SWE-Bench Pro 64.3% (SOTA): The benchmark that measures whether AI can fix real bugs in real codebases. Opus 4.7 doesn’t just lead — it leads by 5.7 points over GPT-5.4 (57.7%) and 10.9 points over its own predecessor Opus 4.6 (53.4%). The biggest single-generation leap in coding benchmarks this year.
CursorBench 70%: Not a synthetic benchmark — actual Cursor IDE sessions with real developers. Opus 4.7 scored 70% vs Opus 4.6’s 58%. The model that developers actually want in their editor.
Hybrid reasoning with ‘xhigh’ effort: A new effort tier that lets you trade latency for deeper thinking on truly hard problems. When you need the model to actually solve something, not just pattern-match, xhigh delivers.
High-res vision (3.75 MP): Feed it dense screenshots, architecture diagrams, error dialogs, or entire dashboards at up to 2576px resolution. It doesn’t just see images — it reads them with the precision of a code review.
Agentic autonomy: Multi-file edits, tool-use chains, self-verification loops — Opus 4.7 handles complex autonomous workflows with noticeably less hand-holding than 4.6. Cursor, CodeRabbit, and Replit all report fewer mid-task failures.

Benchmark Snapshot

SWE-Bench Pro — 64.3% (SOTA) Real-world software engineering. The highest score any model has ever posted — beating GPT-5.4 (57.7%), Kimi K2.6 (58.6%), and Opus 4.6 (53.4%). The gap is enormous.
CursorBench — 70% Real IDE coding sessions with actual developers.
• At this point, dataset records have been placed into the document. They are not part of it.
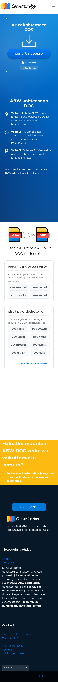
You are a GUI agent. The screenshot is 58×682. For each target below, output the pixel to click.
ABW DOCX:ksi (18, 295)
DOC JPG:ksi (39, 337)
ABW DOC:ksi (40, 287)
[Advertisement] (29, 405)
Opus 4.7 jumped 12 points over Opus 4.6 (58%) — the kind of improvement that changes which model people reach for daily.
SWE-Bench Verified — 87.6% Curated subset of SWE-Bench with verified solutions. Opus 4.7 leads all models, up from Opus 4.6's 80.8%.

Honest Limitations

Token inflation: The new tokenizer increases real costs 15–35% on code-heavy prompts compared to Opus 4.6 at the same nominal pricing ($5/$25 per million tokens). Budget accordingly for long sessions.
‘Lazy’ on easy prompts: Adaptive reasoning means it sometimes under-invests effort on straightforward requests. Power users report needing to explicitly set higher effort levels to get the thoroughness Opus 4.6 gave by default.
Long-context regressions: Some users report weaker recall in the 100K–1M token range compared to 4.6, particularly ’lost in the middle’ issues. The 1M context window is still there, but quality degrades more noticeably.
Heavier safety guardrails: Enhanced cybersecurity protections block certain high-risk code patterns. Legitimate security researchers may hit false positives.
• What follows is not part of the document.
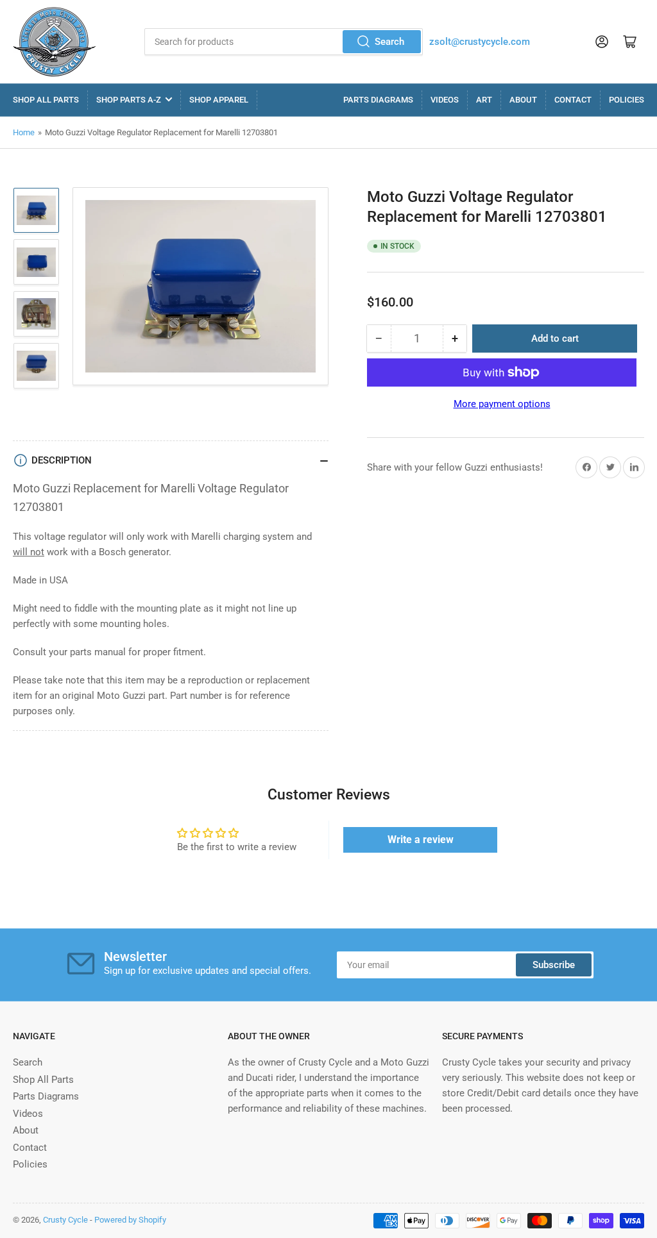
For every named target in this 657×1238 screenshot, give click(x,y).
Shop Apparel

The Verdict: The undisputed coding king — with an asterisk. On hard engineering problems, Opus 4.7 is in a league of its own. The SWE-Bench Pro gap over GPT-5.4 is the largest we’ve seen between any two frontier models this year. But Anthropic optimized this model for one thing and it shows — on simple prompts it can feel ’lazier’ than 4.6, and the token costs are real. Use it for the hard stuff. For quick questions, Sonnet is still your better bet.